Never mind. I found what I was thinking about...


It sounds like the Big Brains of the NYSE couldn't for the life of them see that this is the sort of thing that would probably happen.

-- I'm Here, I'm There (I'm Everywhere@so.beware), January 28, 2000.

This debt RE stock market along with all debt both in the private secter and the Govt. (which we all are paying into)is the effect of putting your money in a garbage can and taking it to the curb.GET OUT OF DEBT IF YOU CAN.Those in debt are going to be plundered,that is their benefit of their lifes work is and will be taken away from you.DEBT,both Govt. and private forces the need for 2 incomes in a household,careers not withstanding.Debt enslaves and robs you DYGI.

-- J (jax@borg.com), January 28, 2000.

Having cleaned the monitor off, and gone and read the accurate facts, I apologize for what I wrote and deleted before submitted.
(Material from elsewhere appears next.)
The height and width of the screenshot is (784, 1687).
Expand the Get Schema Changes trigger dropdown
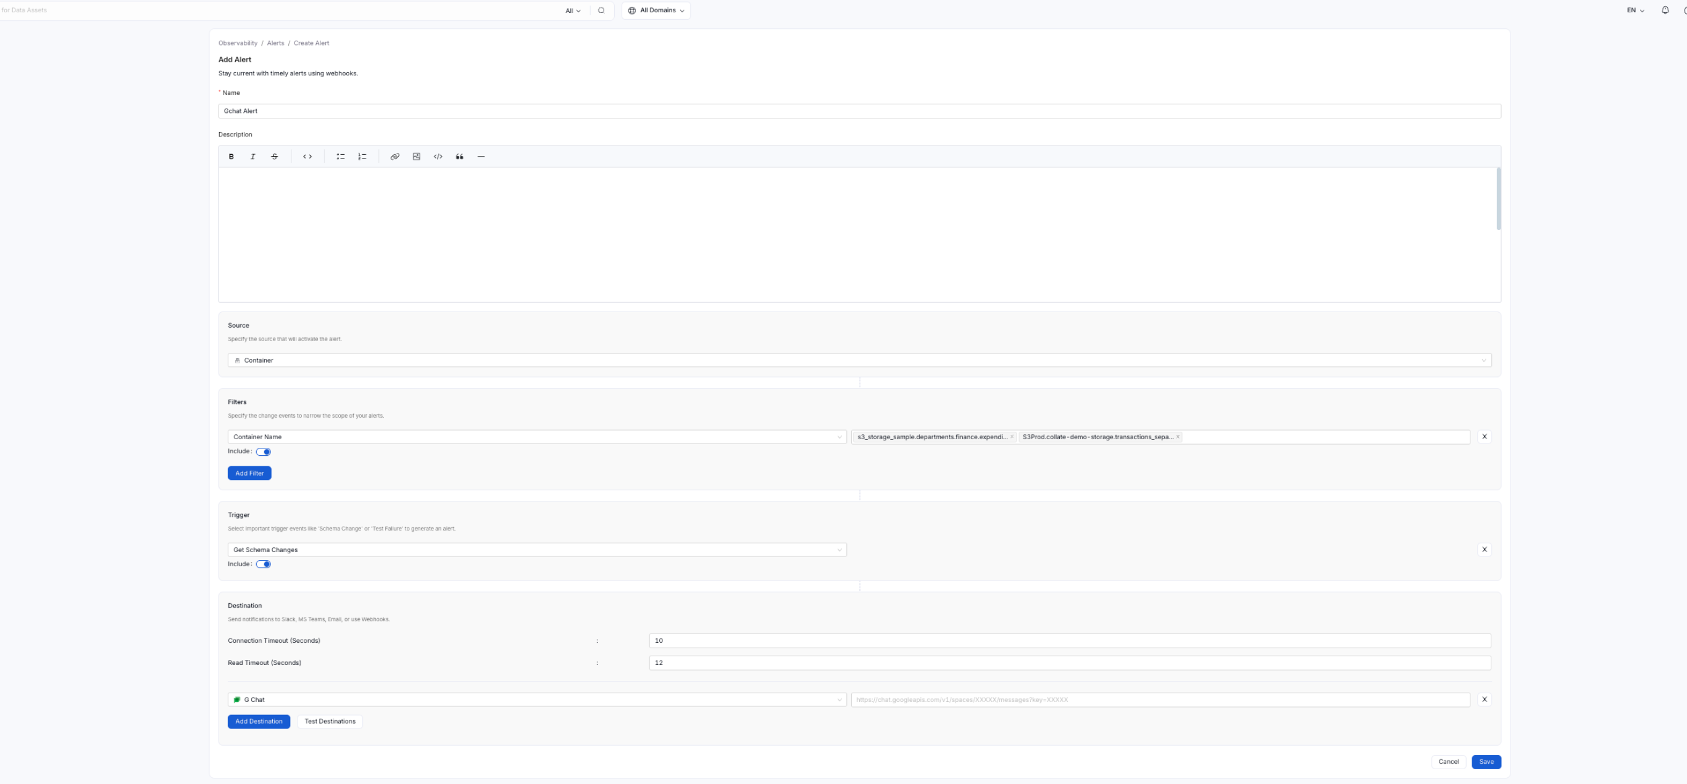(839, 550)
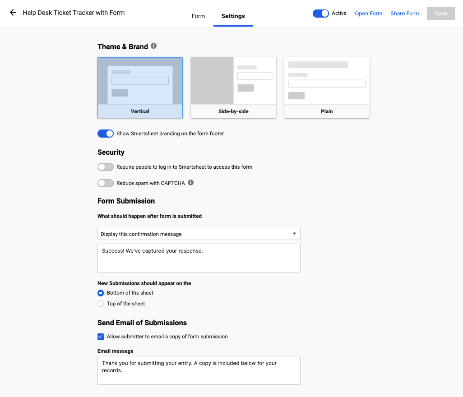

I was unaware that the 4:1 ratio for margin was an intra-day ratio, which changes to 2:1 at the end of the day.


-- Chuck, a night driver (rienzoo@en.com), January 28, 2000.

From The Street.com: The Credit, Where Credit Is Due

By James K. Galbraith (Special to TheStreet.com)

1/27/00 7:12 PM ET


...And the fact that American capitalism runs on credit is also its vulnerable point. So long as house prices and stock prices are rising, household balance sheets look great. But when they stop rising while debt continues to build, then credit becomes a burden. And if those prices fall, the great American debt machine could be in trouble.

Which raises a question. Why are Mr. Greenspan and his colleagues hell-bent on higher interest rates? Higher interest rates will squeeze middle-income families out of the housing market. They make every sort of durable-goods purchase more expensive. And they don't just depress the stock market, they skew the distribution of stock prices. Just look at the opposed movement of the Nasdaq (up) and the blue-chips (down) in the past six months. A higher interest rate means a higher required rate of return, and that causes speculators to concentrate their activities. Rising interest rates don't pop a bubble, they feed it. At least for a time.

Greenspan was asked by Democratic Sen. Charles Schumer whether he was concerned about margin lending, which jumped sharply in the final months of last year (in conformity with the theory just stated, this occurred as interest rates were being pushed up). Yes, it turns out, the chairman is concerned. But since raising margin requirements is not a "perfect" solution, the issue remains under study. But in the meantime higher interest rates -- a far less perfect solution -- will soon be decided once again...

"When all you have is a hammer, everything looks like a nail."

-- DeeEmBee (macbeth1@pacbell.net), January 28, 2000.


about that.

-- DeeEmBee (macbeth1@pacbell.net), January 28, 2000.

""Having cleaned the monitor off, and gone and read the accurate facts, I apologize for what I wrote and deleted before submitted. I was unaware that the 4:1 ratio for margin was an intra-day ratio, which changes to 2:1 at the end of the day."" Chuck, a night driver (rienzoo@en.com), January 28, 2000.

Chuck you were not nearly as wrong as you think. INITIAL PURCHASE requires 2-1, usually due in by the time the transaction clears. Usually around 3 days after order placed. **However** you might want to go look up the rules on "maintenance margin". It drops to 25% to 35%, depending on broker. If you want a real experience, go to the SEC filings for e-trade or one of the other on line brokers and look for the figures that will show you the customer asset to margin ratios. It will be most surpising!